As a mother of four grown children and 13 grandchildren, I have spent hundreds, if not thousands, of hours with toddlers over the years, and the solution for both the parent and the child is always the same—distraction. Use distraction and they will move on to something else. I walked over to help the young mom with confidence, because I had the ultimate distractor. I had a beautiful, happy, tail-wagging puppy. Success in seconds ensued as I confidently knew it would.
I had not met this mom before, and yet I didn’t hesitate to gently approach and offer our services. I approached the mom with confidence because I knew I could help. Past experience—actually hundreds of similar scenarios—had given me the information needed to approach with confidence.
Confidence is like the wind—hard to describe but you know when you’re in its presence. We are drawn to confident people. Confident people are comfortable in occupying their own place while giving you room for yours. Confident people don’t need your flattery or approval. They are often individuals who speak less and listen more, and when they speak, people listen. They are very efficient with their time because others respond quickly to their requests, and they move forward on their own decisions with clarity.
As a hygienist, your personal self-worth and confidence are highly valued unwritten assets to your résumé. Patients respond better to your advice, you’re more likely to run on time because you don’t need to ask questions of your patients for reassurance, and you are less tired at the end of the day because you didn’t second-guess yourself. I think it’s safe to say we all see the value of self-confidence, and if we knew how, we’d give ourselves a heaping dose every day.
Fun facts about self-confidence
- A lot of your natural self-confidence is through your DNA. Experts don’t all agree, but estimates range from 25% to as high as 50%.1 You were born with it or without it, depending on your gene pool.

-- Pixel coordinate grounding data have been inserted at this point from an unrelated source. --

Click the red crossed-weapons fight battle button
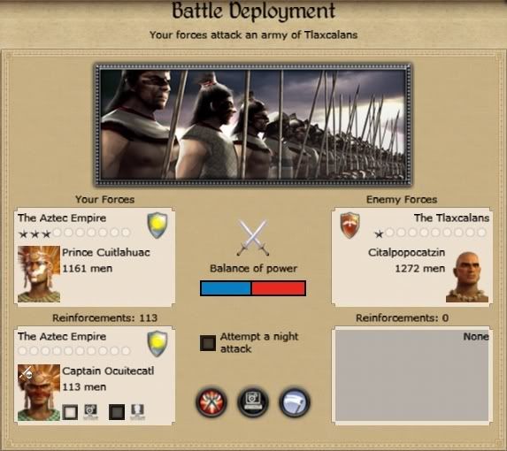 click(211, 402)
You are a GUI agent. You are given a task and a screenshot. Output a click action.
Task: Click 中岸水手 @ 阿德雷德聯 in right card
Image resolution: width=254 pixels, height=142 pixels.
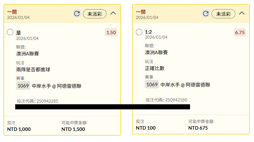(x=186, y=85)
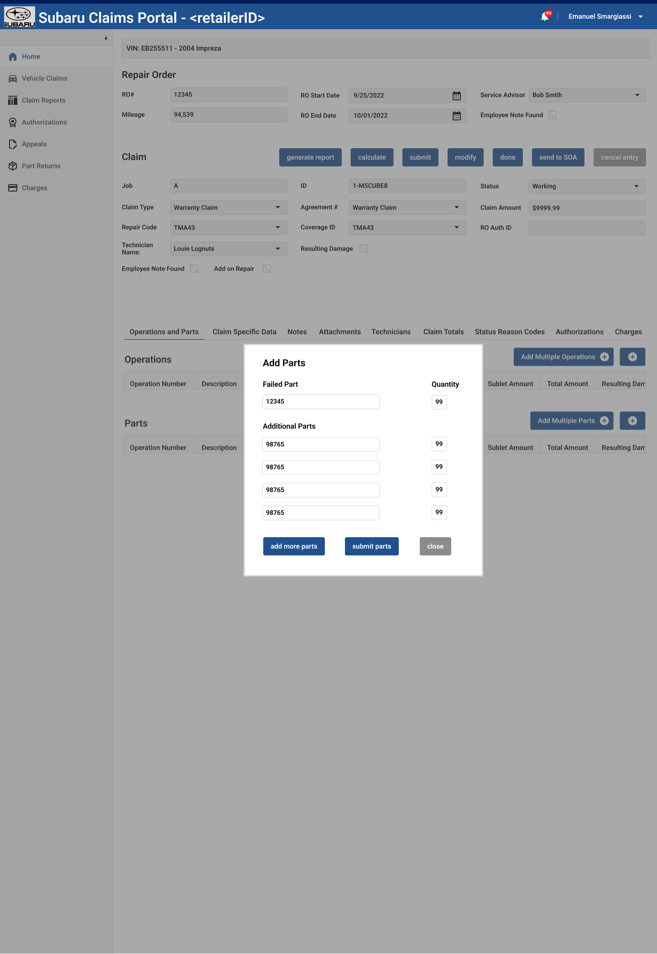Collapse the sidebar with the arrow icon
This screenshot has width=657, height=954.
click(105, 38)
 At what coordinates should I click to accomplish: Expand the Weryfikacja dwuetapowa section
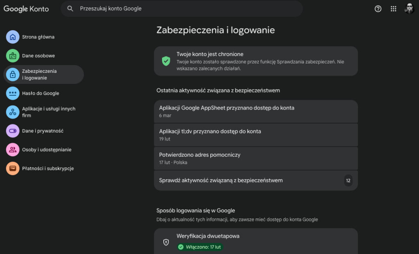pos(256,241)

Yep, just like the color of your eyes, your parent(s) or their parent(s) passed on this recognizable trait.
- Your self-confidence is increased and supported through experience. Just as the hundreds—if not thousands—of hours of toddler time had given me confidence with unhappy toddlers, experience supports your own clarity to move forward on something you have been successful with previously.
- Past attempts and eventual success at a skill build confidence. In hygiene school, you were given instruction, time to practice and fail, and then attempt again each skill you would need professionally. The mandatory requirements to practice and then practice again until you got it right built confidence. On our own, without separate supervision, we may choose to give up or stop trying before competence has been reached. In fact, due to a lack of self-confidence or a less-than-ample belief in ourselves, we may not try something new at all.
- Confidence always comes from the doing. Confident people keep the end destination in mind, and they imagine themselves doing well. Expecting to learn and hone one’s skills over time provides better results. Understanding that others you admire had to go through the same learning process will support your growth and competency.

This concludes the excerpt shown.